From Eveningsnews.com

Environment
A Commitment To Fight Climate Change
By
Jan 3, 2008, 20:20


(NAPSI)-Climate change continues to be one of the biggest, most challenging problems the planet faces, and a few forward-thinking companies are making the commitment to reduce their impact.

These companies are making changes in several ways, including adopting aggressive plans to reduce their carbon emissions by reducing the energy they use to manufacture their products, and offering carbon-negative products.

For example, Fiji Water has entered into a partnership with Conservation International, a leading conservation organization. The premium bottled water company wanted to know how it could reduce its CO2 emissions that contribute to global warming.

Company leaders were also interested in protecting and preserving the Sovi Basin, the largest remaining area of pristine rain forest in Fiji.

Over the next three years, the company will implement an environmental program that seeks to "green" every step in the life cycle of its products, from packaging and shipping to the use of renewable energies and land-preservation efforts.

By 2010, this plan is expected to result in a 25 percent reduction in actual CO2 emissions. In addition, the company will work to develop forest carbon and renewable energy projects that are expected to add up to at least 120 percent of their remaining product life-cycle emissions.

ICF International, a global leader in analyzing emissions inventories and providing advice on climate strategy, will independently review and verify the company's carbon footprint.

Protecting rain forests like the Sovi Basin in Fiji from logging can have a positive benefit to the environment. Each year, tropical forests covering an area at least equal to the size of New York state are destroyed; the carbon dioxide that those trees would have absorbed amounts to 20 percent of the world's greenhouse gas emissions.

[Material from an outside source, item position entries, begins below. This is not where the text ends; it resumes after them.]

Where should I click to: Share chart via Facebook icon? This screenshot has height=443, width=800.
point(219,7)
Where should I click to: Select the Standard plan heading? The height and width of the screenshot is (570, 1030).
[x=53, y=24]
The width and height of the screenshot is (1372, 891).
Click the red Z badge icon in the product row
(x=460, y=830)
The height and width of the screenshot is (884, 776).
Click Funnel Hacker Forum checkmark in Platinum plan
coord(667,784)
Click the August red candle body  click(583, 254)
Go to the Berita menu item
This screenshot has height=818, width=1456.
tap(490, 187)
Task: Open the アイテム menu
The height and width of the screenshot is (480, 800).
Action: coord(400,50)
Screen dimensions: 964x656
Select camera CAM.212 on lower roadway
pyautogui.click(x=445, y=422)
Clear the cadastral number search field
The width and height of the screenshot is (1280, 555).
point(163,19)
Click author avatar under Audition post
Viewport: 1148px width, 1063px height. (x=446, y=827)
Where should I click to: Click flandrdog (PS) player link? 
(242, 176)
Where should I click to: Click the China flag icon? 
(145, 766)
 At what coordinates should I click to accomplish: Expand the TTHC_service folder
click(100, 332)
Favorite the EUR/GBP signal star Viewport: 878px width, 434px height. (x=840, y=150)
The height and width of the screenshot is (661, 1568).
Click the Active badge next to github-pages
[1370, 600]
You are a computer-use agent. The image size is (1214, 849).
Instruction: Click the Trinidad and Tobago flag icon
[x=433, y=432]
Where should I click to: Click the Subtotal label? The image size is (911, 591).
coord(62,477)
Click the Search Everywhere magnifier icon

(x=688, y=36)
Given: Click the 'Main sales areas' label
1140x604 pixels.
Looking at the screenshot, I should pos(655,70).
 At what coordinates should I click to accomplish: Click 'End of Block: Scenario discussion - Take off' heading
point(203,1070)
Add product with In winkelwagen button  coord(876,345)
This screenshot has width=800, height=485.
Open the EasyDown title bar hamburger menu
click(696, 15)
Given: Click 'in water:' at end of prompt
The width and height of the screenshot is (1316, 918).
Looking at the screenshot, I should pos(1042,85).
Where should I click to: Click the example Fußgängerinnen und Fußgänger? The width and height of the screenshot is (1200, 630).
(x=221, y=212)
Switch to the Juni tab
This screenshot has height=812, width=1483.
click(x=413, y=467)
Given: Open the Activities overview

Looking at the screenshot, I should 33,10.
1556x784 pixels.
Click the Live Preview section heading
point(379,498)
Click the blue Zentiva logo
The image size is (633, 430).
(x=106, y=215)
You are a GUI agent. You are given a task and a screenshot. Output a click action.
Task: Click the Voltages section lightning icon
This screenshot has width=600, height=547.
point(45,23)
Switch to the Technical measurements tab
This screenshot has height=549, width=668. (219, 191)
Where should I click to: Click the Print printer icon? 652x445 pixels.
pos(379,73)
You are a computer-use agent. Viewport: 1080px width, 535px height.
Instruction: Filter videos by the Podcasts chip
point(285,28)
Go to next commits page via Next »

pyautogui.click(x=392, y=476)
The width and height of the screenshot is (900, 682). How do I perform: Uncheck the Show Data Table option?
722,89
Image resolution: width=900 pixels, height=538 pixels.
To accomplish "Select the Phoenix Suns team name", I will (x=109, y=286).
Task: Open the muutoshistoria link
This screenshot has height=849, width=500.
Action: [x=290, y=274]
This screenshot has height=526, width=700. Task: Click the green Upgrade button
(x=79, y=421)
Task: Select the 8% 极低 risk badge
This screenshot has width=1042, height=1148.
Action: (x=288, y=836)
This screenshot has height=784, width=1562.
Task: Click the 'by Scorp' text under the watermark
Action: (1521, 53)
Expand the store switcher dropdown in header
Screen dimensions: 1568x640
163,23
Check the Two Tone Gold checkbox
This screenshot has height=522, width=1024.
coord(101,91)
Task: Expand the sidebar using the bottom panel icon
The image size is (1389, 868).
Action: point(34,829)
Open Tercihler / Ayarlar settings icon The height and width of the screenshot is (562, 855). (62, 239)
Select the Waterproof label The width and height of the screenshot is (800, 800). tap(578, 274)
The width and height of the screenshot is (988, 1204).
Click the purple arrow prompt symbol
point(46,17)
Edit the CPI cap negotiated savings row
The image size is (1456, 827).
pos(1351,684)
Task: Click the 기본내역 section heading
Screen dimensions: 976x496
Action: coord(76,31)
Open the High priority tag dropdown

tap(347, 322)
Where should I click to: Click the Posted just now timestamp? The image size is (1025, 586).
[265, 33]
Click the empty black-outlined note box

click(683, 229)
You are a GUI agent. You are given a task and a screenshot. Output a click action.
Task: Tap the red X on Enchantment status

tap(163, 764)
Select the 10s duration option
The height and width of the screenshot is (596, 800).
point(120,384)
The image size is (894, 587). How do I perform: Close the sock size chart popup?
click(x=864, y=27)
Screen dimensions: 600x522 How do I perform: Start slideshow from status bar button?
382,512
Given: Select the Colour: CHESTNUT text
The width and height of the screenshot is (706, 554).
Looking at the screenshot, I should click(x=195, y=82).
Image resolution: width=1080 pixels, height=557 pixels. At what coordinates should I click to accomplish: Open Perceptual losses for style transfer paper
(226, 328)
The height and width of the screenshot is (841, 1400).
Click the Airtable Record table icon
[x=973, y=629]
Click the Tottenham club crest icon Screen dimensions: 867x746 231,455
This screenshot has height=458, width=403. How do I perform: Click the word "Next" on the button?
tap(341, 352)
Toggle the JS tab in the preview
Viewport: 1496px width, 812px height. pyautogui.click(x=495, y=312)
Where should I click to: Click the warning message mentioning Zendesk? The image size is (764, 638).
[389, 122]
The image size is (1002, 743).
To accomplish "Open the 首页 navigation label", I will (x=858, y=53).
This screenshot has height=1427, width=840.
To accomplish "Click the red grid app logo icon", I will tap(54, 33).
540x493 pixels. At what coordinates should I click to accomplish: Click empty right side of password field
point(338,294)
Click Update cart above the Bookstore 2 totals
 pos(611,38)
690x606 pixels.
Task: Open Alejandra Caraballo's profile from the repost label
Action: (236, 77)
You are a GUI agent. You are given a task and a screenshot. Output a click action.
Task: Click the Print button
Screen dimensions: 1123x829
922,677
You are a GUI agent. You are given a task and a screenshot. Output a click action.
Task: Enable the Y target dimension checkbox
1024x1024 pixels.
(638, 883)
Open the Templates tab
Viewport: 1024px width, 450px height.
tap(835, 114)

Protecting the Sovi Basin from logging will prevent 10 million tons of CO2 from being released into the atmosphere, the equivalent of taking nearly 2 million cars off the road.

"We're excited to expand our environmental leadership so that our consumers can continue to enjoy our great-tasting, mineral-rich, natural artesian water, knowing that it comes with a commitment and promise to do something positive for the climate and our environment," said Thomas Mooney, senior vice president of Fiji Water.